The doctor worked in Wishaw between 2004 and 2009, when he was dismissed over the allegations.
The official MPTS panel report told Dr Jabbal: “In February 2012 you appeared before a Fitness to Practise Panel.
“That Panel found that your actions towards three junior members of staff at Wishaw General Hospital, in a period spanning six years, demonstrated a pattern of pre-meditated and predatory behaviour, escalating in seriousness from goading, to harassment to sexual touching.
“Several of the incidents of sexual touching took place whilst your colleagues were attending to patients in vulnerable positions and were, therefore, unable to avoid you sexually touching them without compromising patient safety.”
A nurse named only as MF described one of the incidents, saying in a statement: “If I was in a compromising position, for example, giving airway support to a patient, I could not move out of his way.
“He found this very amusing.”
Her statement continued: “On one occasion he told me that my bum wasn’t big enough.

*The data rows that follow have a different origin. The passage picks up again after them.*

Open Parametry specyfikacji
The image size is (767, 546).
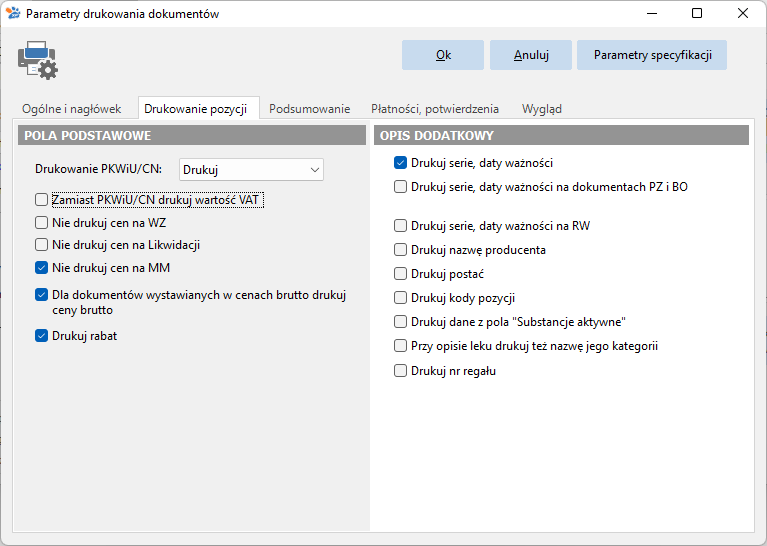(x=652, y=55)
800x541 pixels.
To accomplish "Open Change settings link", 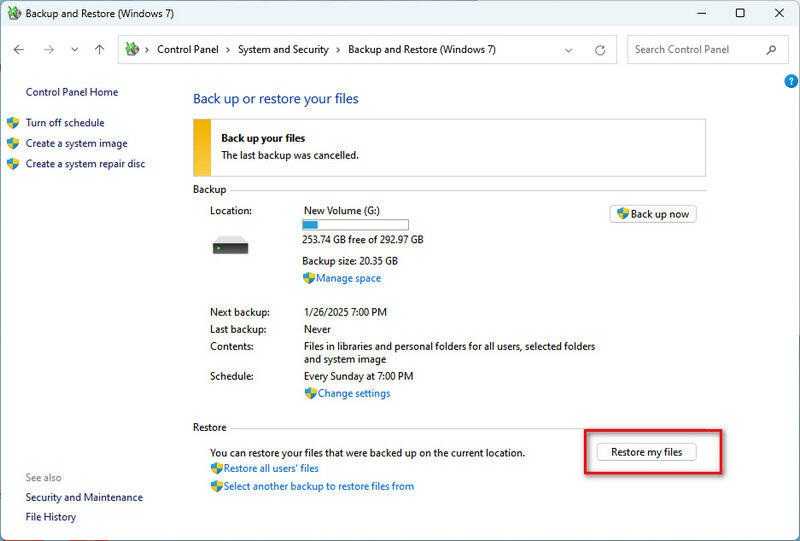I will coord(353,393).
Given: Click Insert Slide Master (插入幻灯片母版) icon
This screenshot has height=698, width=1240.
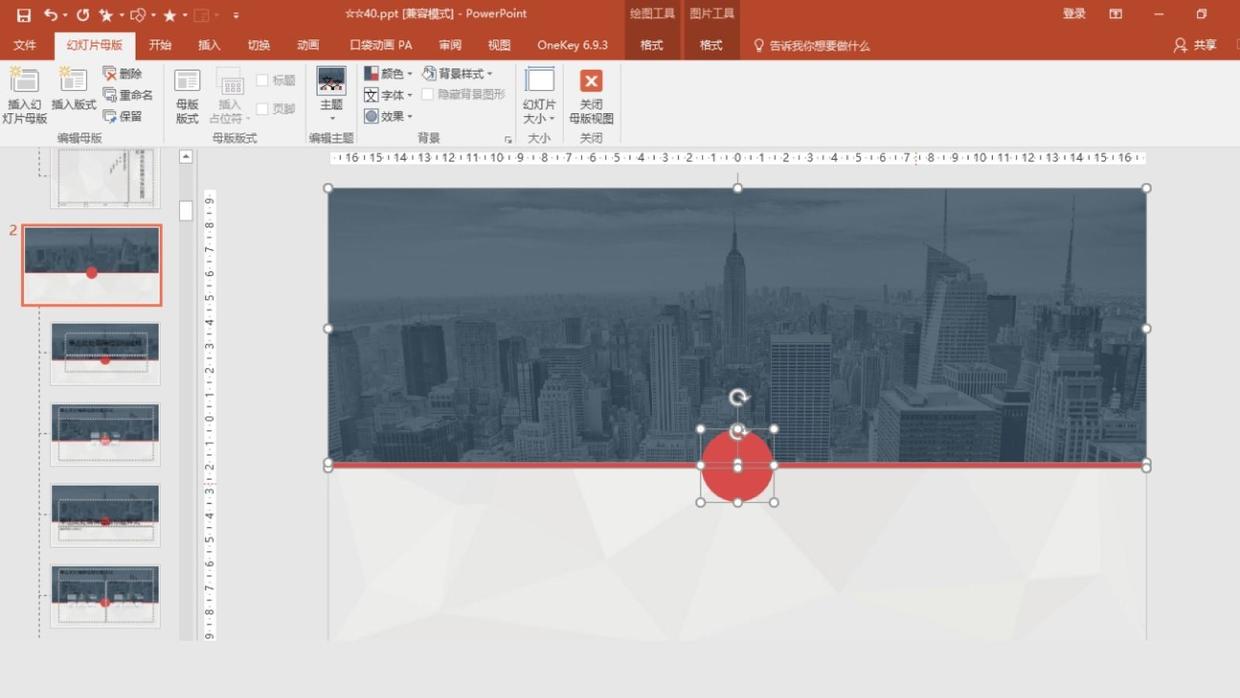Looking at the screenshot, I should click(24, 95).
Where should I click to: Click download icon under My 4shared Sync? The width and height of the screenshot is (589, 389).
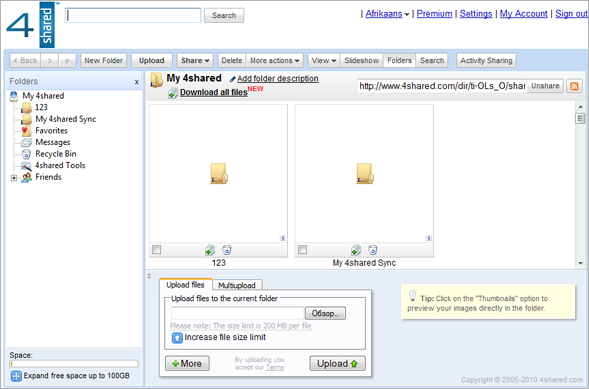click(356, 250)
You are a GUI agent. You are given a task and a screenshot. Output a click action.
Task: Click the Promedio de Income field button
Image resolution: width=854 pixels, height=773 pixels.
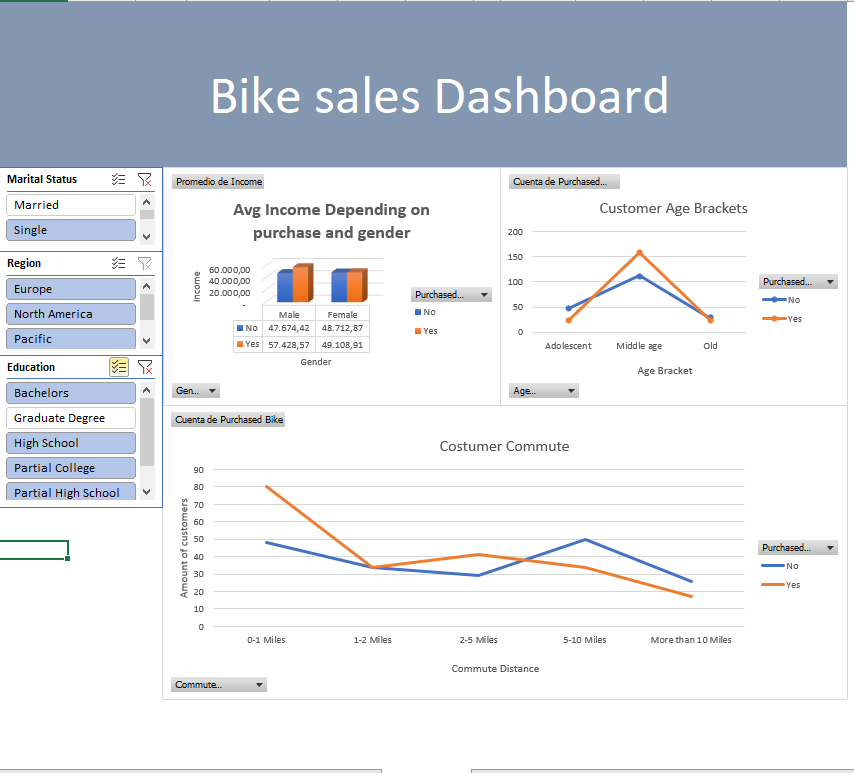click(216, 181)
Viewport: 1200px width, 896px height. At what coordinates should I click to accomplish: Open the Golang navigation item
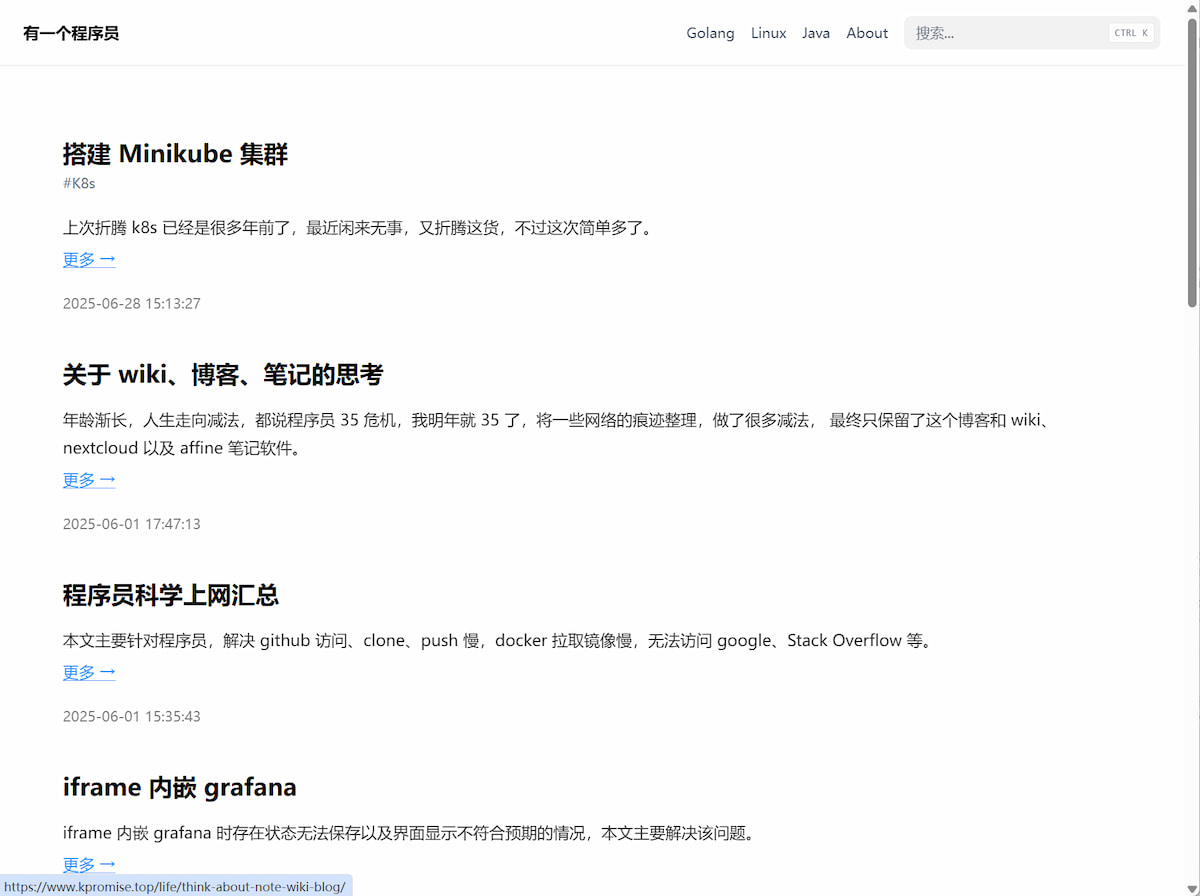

“I was embarrassed that I had let a man other than my fiancé touch me.
“I felt Dr Jabbal had a predatory nature towards me singling me out and grooming me to accept the continuous harassment.”
But last week’s MPTS panel heard evidence the doctor had changed his ways.
“You told the Panel that you have attended an anger management course and started doing Yoga,” said the MPTS report.
“You told the Panel that you have changed as a person; you have become more religious and very rarely get angry.
“You stated that you have read Good Medical Practice and researched “insight” on the internet.”
Colleagues also gave testimonies about Dr Jabbal’s character to the panel.
One a doctor S Jagganathan, said: “To the best of my knowledge he has, in all sincerity accepted his shortcomings, has profoundly reflected on his previous sexual misconduct, the incidence of being dishonest and their impact upon public confidence in the medical profession.”
The MPTS panel said Dr Jabbal had recently been working at a hospital in Northern Ireland as well as having a clinical attachment in India.
It said: “The Panel has noted there has been no repetition of your misconduct either at Daisy Hill Hospital or during your recent clinical attachment in India.
“It appears that you have modified your behaviour and the Panel found it unlikely that it will be repeated.”
The panel in February was told he had attacked a nurse, named only as MN, after she changes the channel of a TV he was watching to watch Emmerdale.
He grabbed her breast and threw coffee over her in the October 2001 incident, as well as grabbing crisps from her and jumping on them and pushing over a TV stand.
Accusations of misconduct, including “sexually motivated” actions, relating to two nurses in 2006 and 2007 were also found proved by the panel in February.
After he was sacked, the doctor applied for a job at Hereford Hospitals NHS Trust in 2010.
But he lied in his application, saying the reason for his dismissal by NHS Lanarkshire had been “disagreement with the management”.